Canadian politician (1937–2021)

Lily Oddie (September 27, 1937 – April 6, 2021), formerly known as Lily Munro, was a former provincial politician in Ontario, Canada. She is best known for having been involved in a fundraising scandal involving Patti Starr.

Oddie married prominent Liberal politician John Munro on June 27, 1978, and took his surname. John Munro's career would also be undone by scandal in the 1980s, although he was later exonerated of any wrongdoing. The couple would later divorce, at which time Oddie returned to using her original name.

Oddie died at St. Peter's Hospital in Hamilton, Ontario, on April 6, 2021.

==Background==
Lily Oddie was educated at the University of Alberta and Dalhousie University in Halifax, Nova Scotia, where she earned a Ph.D. She worked as a psychologist after her graduation and was a member of the Psychologists Association of Alberta, the American Education Research Association, the Canadian Association for Adult Education, the Hamilton Status of Women Committee, the Hamilton-Wentworth Industrial-Education Council, and Hamilton Chamber of Commerce Intern and the Year of the Child Committee. Oddie was involved with several organizations including the Hamilton Status of Women, the Canadian Association for Adult Education and the American Education Research Association.

Oddie was the director of the McMaster University School of Adult Education prior to her election to the Ontario Provincial Legislature.

==Politics==
Oddie first ran for the Legislative Assembly of Ontario in a by-election on December 13, 1984. A Liberal, she lost Sheila Copps's former riding of Hamilton Centre to Mike Davison of the New Democratic Party by 55 votes.

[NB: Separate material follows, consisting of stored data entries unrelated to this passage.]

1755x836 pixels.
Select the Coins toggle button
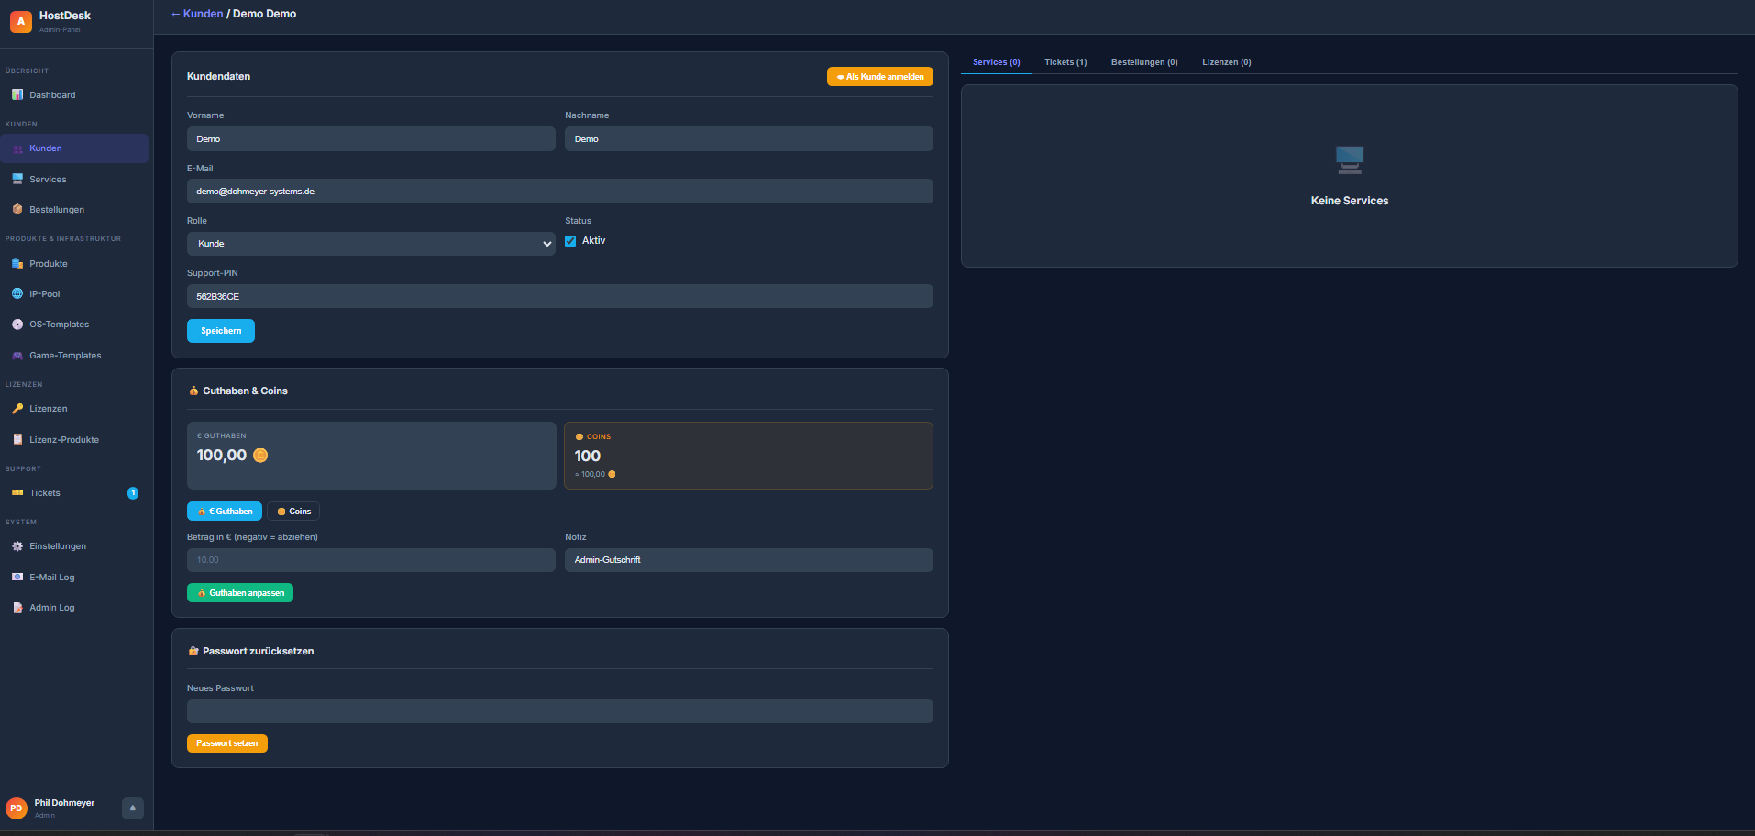pyautogui.click(x=293, y=512)
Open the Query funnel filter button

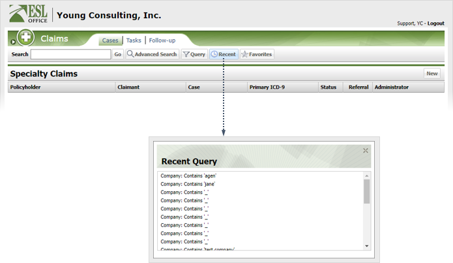(194, 54)
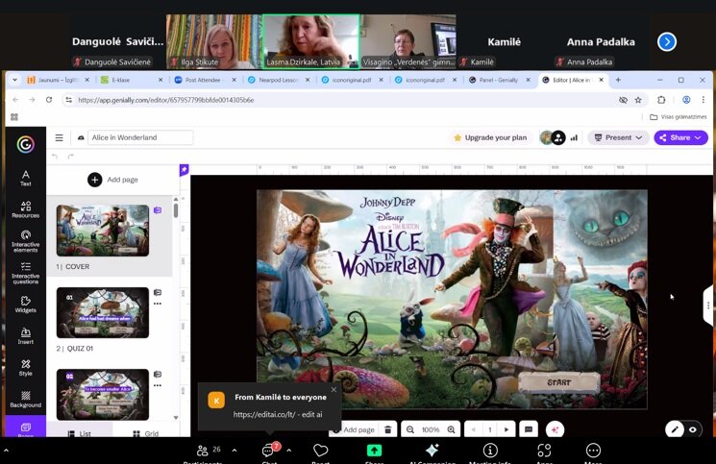Select the QUIZ 01 page thumbnail
Screen dimensions: 716x464
[103, 312]
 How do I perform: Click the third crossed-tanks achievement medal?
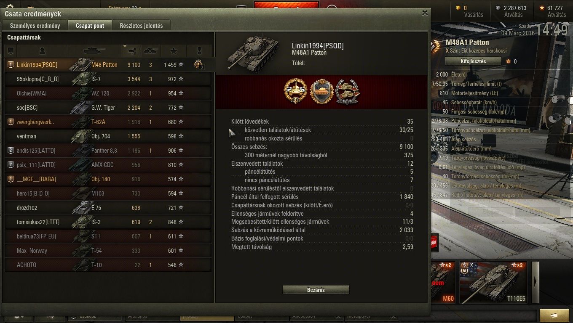tap(347, 91)
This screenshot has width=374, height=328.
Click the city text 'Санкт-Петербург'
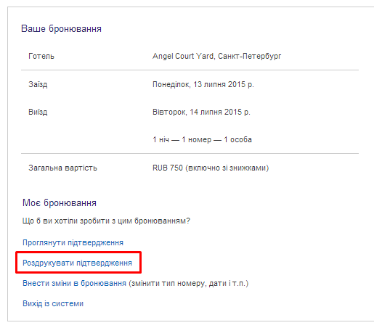250,56
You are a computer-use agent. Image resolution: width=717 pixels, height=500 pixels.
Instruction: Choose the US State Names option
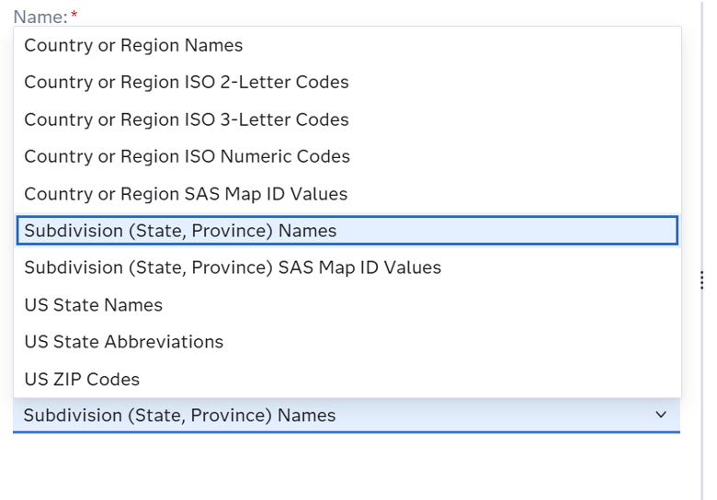pyautogui.click(x=93, y=305)
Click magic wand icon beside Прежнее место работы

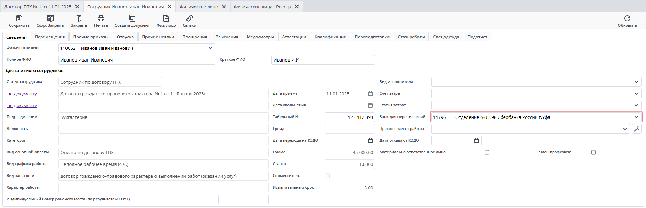tap(636, 129)
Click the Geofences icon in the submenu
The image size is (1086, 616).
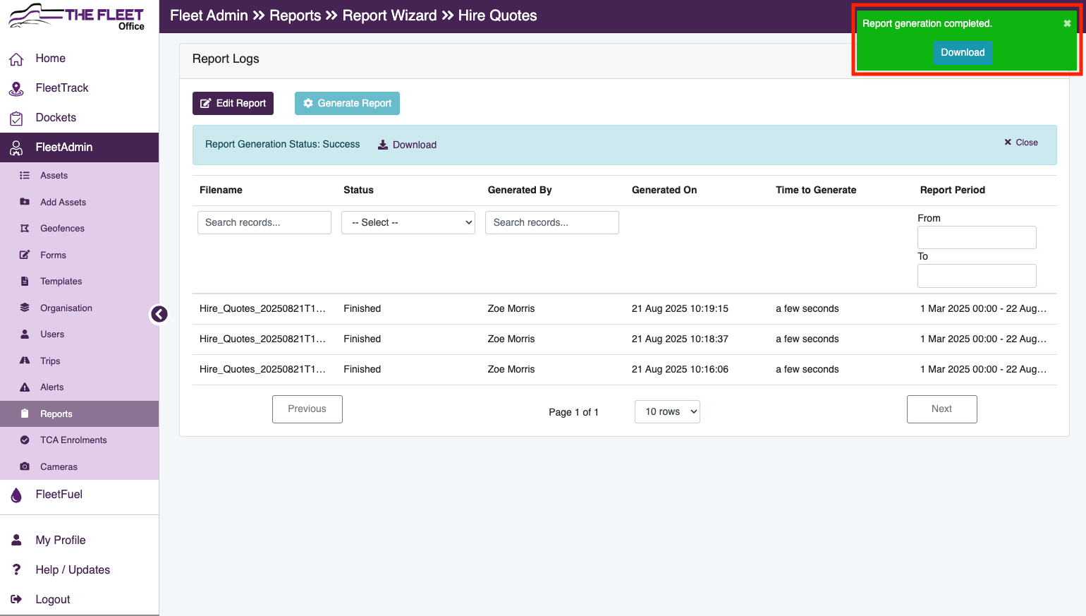tap(25, 229)
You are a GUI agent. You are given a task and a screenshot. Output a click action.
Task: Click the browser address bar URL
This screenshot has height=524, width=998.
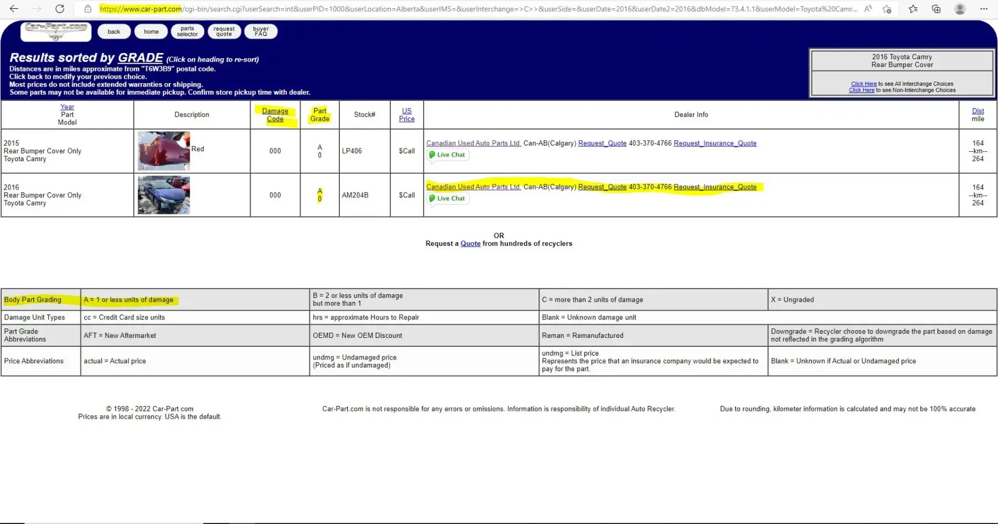click(478, 9)
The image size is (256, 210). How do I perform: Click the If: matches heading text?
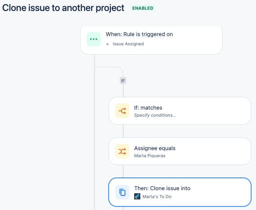(148, 108)
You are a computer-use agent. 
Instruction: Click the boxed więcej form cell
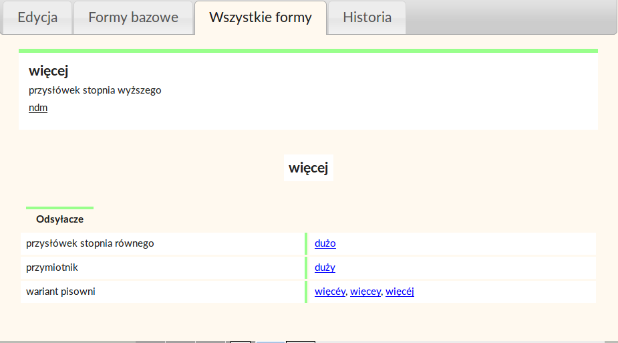pyautogui.click(x=308, y=168)
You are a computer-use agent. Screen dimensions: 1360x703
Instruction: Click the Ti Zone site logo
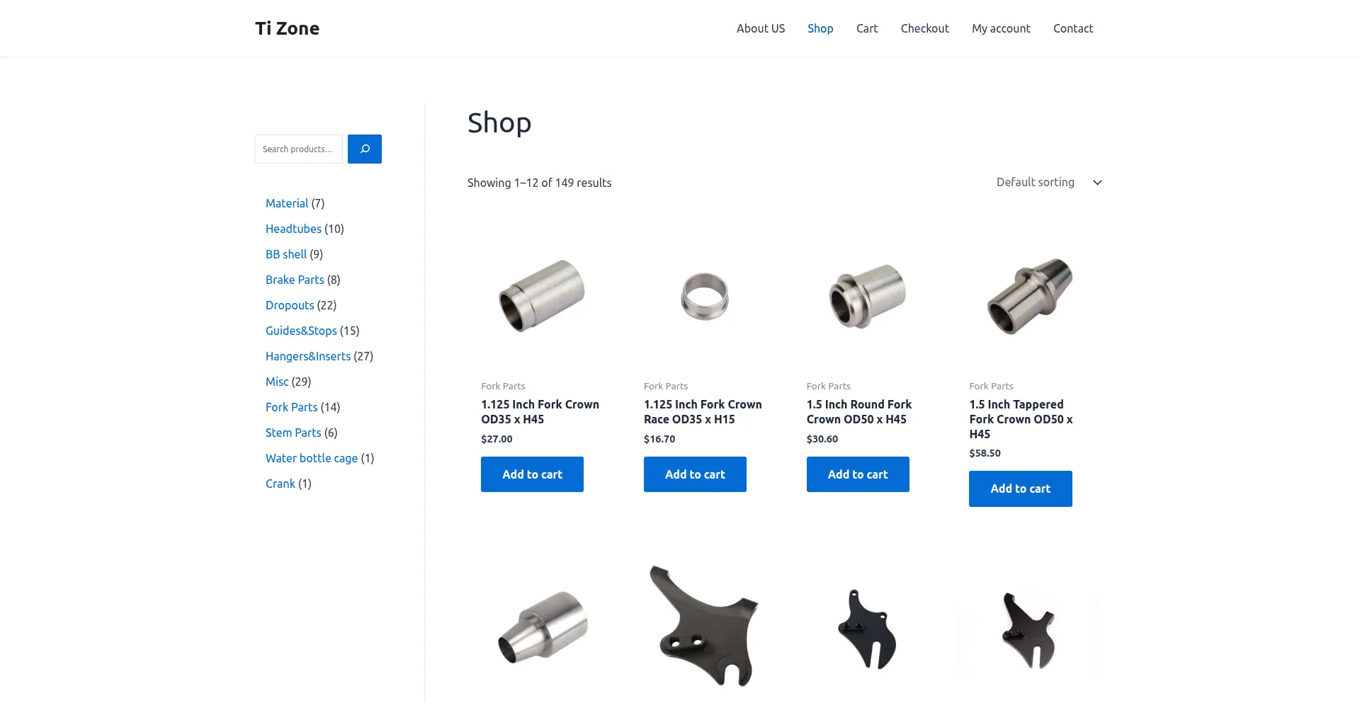pyautogui.click(x=287, y=28)
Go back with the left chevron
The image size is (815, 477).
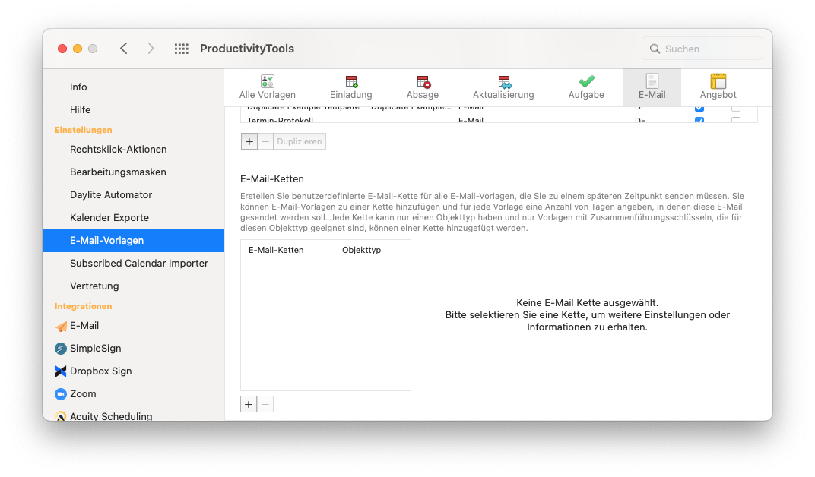(x=124, y=49)
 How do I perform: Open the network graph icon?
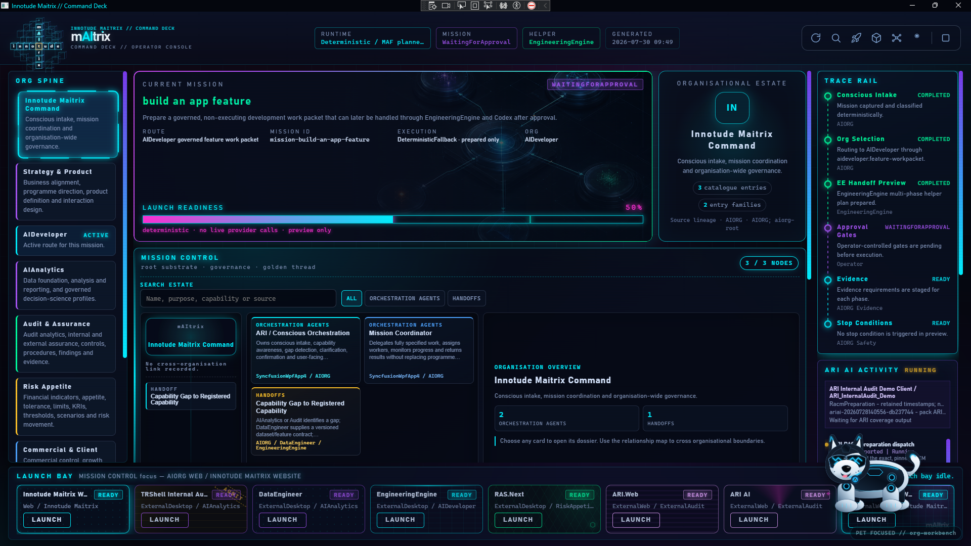(897, 38)
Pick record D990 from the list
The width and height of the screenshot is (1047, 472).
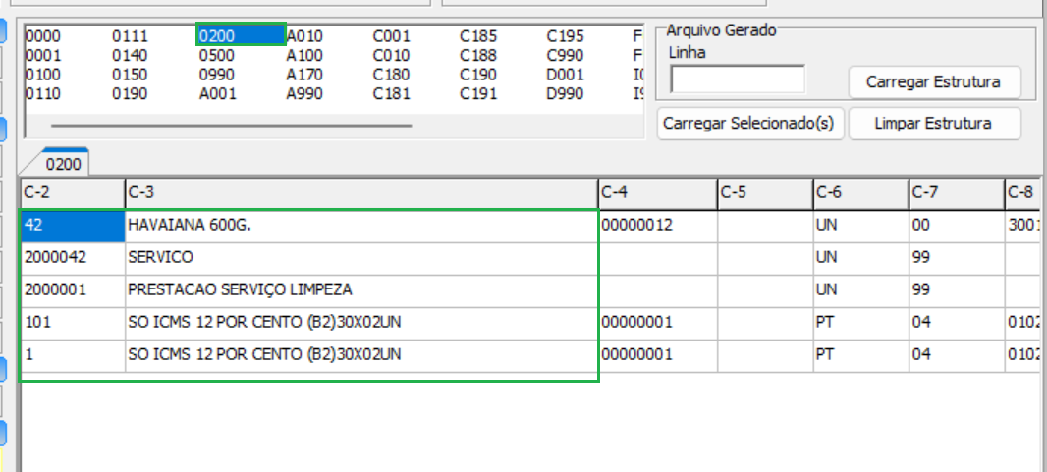pyautogui.click(x=565, y=95)
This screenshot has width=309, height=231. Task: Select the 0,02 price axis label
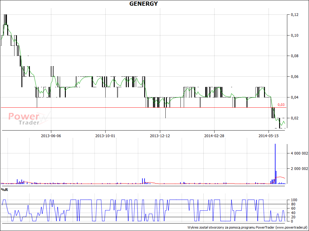coord(295,118)
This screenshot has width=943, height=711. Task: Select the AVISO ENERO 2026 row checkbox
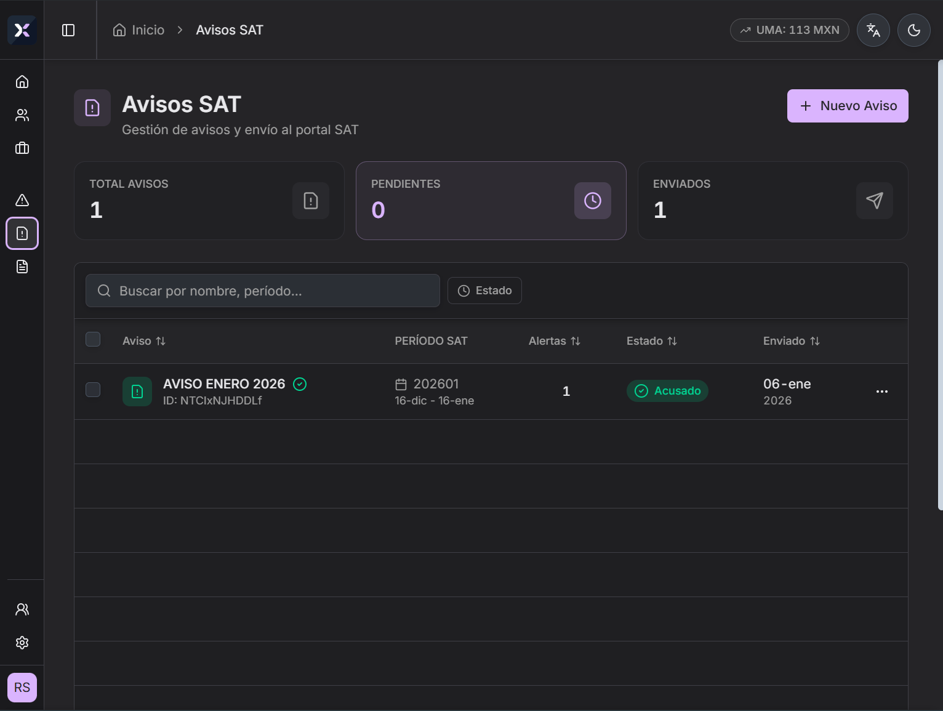pos(93,390)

She ran again for the Liberals in the 1985 provincial election. This election was a watershed moment in Ontario politics, as the Progressive Conservative Party which had governed Ontario since 1943 was brought to a precarious minority government status under Frank Miller's leadership. The Ontario Liberal Party under David Peterson dramatically increased the size of their caucus, and Oddie defeated Davison by 384 votes in a rematch from the previous year.

The Liberals formed a minority government after the election, with assistance from the Ontario NDP. Oddie was appointed Minister of Citizenship and Culture on June 26, 1985. She was re-elected with an increased majority in the 1987 provincial election, and was named Minister of Culture and Communications on September 29, 1987.

On August 2, 1989, Oddie was dropped from cabinet after being implicated in the Patti Starr affair. Starr had been accused of improperly diverting money from the Toronto section of the National Council of Jewish Women to the Liberal Party, following donations to the NCJW from corporations linked to the Tridel company of developers (to which Starr was also linked). In the course of investigations surrounding the scandal, it was revealed that Oddie had made use of such donations in her 1987 campaign.

Oddie was not formally accused of wrongdoing, and it is unclear if she had any involvement in the scandal beyond accepting contributions from Starr. Nonetheless, the controversy was deemed significant enough that she resign her portfolio.

She ran for re-election in the 1990 provincial election, but was defeated by David Christopherson of the NDP.

===Peterson cabinet===

Peterson ministry, Province of Ontario (1985–1990)
Cabinet posts (2)
| Predecessor | Office | Successor |
| Ed Fulton | Minister of Culture and Communications 1987–1989 | Christine Hart |
| Susan Fish | Minister of Citizenship and Culture 1985–1987 | Gerry Phillips |

==Later career==
After leaving politics, Oddie worked at the St. Catharines, Ontario YWCA as well as Orlick Industries. She was then appointed an adjudicator to the Refugee Protection Division of the Immigration and Refugee Board. In 2008, she was appointed to the council of the Ontario College of Social Workers and Social Service Workers.
Oddie was also on the board of governors for Mohawk College in Hamilton.